Donald W. Palette - Chief Financial Officer & Executive Vice President
Yeah, I mean, when you step back and you look at the core elements of the financial model, that’s gross margin expansion, that’s top line growth, that’s managing OpEx, they continue to strengthen. And you see that, for instance, on the margin line what we just guided at 51%, so we’re up sequentially in margin even though we are down some in revenue. So the assumptions underlying the new target model are very, very solid. The gross margin, our ability to manage OpEx, we know how to do all those things.
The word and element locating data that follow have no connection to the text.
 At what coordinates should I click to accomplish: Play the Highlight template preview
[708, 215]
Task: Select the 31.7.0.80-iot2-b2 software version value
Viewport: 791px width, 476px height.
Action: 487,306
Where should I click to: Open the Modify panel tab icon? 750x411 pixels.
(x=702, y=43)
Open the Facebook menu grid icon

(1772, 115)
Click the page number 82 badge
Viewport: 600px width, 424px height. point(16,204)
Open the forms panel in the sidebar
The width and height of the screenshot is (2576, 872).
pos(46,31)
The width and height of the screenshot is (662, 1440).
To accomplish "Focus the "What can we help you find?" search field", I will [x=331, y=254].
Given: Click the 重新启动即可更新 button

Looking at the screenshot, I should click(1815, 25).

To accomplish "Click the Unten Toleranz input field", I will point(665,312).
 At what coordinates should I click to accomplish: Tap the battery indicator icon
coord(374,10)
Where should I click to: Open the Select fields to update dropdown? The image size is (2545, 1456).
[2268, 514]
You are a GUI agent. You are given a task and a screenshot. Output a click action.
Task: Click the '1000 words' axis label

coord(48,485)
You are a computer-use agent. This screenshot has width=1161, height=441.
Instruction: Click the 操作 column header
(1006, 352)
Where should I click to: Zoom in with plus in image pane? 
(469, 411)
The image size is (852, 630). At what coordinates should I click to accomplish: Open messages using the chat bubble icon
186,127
As far as handicapping when it happens, right now we’re in a little bit of a tough backdrop that we’re working through. So as you model growth opportunities off of let’s say the September quarter, or December, pick a quarter, you apply whatever annual growth rate you want to that. The 60% drop through, you’ll see that the model is still in place, and that’ll get you there in a reasonable timeframe. But you have to model that and make your own assumptions to get to that timeframe.
The way I read that is that the CFO was basically saying that SWKS is going through a rough patch on the revenue side and that they are not comfortable providing 6-8 quarter mid-term guidance as they did previously. He’s also saying that their OpEx and their gross margin assumptions as still very much intact.
And revenue increases are based on total addressable market growth, market share growth, and content growth. SWKS keeps saying that they are taking market share due to a shrinking number of competitors. They are also saying that they are increasing content with each new generation.
Now a question for Saul. So SWKS at $65 SWKS has a P/E of 11.38 and if they hit their guidance the P/E will rise to 11.65. However, the 1YRPEG will increase from 0.37 to 0.80. SWKS has been on target in hitting their guidance in recent quarters. So my questions are, Saul, if you see the 1YRPEG rise to 0.80 would you lighten your position? And would you consider that SWKS has said that they expect a very strong back half on calendar 2016? What factors will you weigh the most in making a decision to change your allocation to SWKS?